[Source records Boundary: Start]
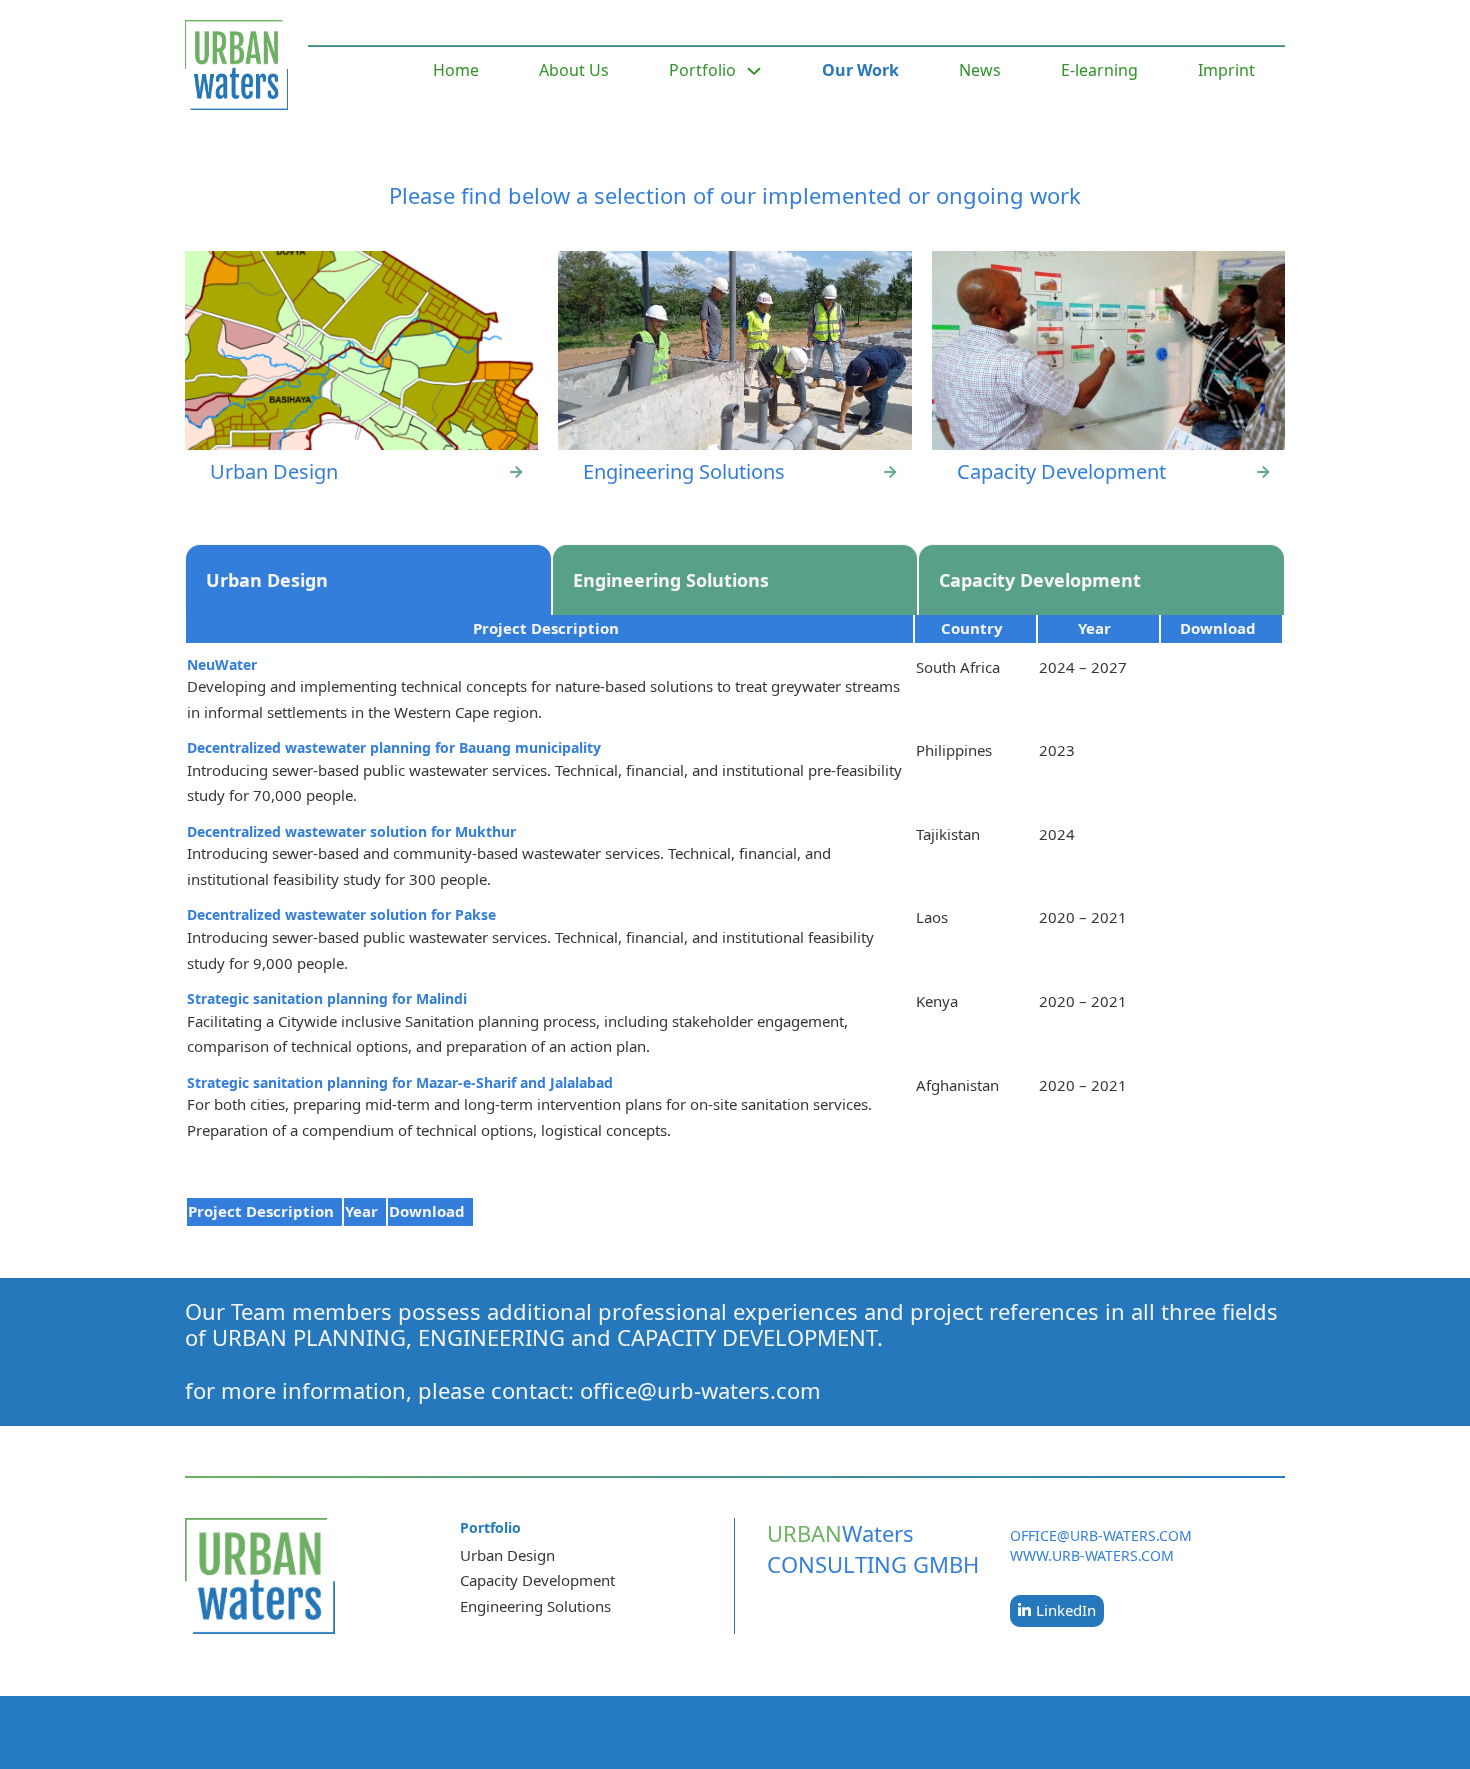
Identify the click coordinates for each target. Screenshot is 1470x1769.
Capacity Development (537, 1580)
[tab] (368, 580)
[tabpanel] (734, 879)
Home (456, 70)
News (980, 70)
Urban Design (507, 1555)
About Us (574, 70)
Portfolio (702, 70)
[Source records Boundary: End]
What to produce ▸
Copy out the material exactly as it stands, though no picture should appear in the copy.

Worked solution ▸
Identify the click coordinates for each target. Screenshot is 1470x1769.
Capacity Development (537, 1580)
[tab] (368, 580)
[tabpanel] (734, 879)
Home (456, 70)
News (980, 70)
Urban Design (507, 1555)
About Us (574, 70)
Portfolio (702, 70)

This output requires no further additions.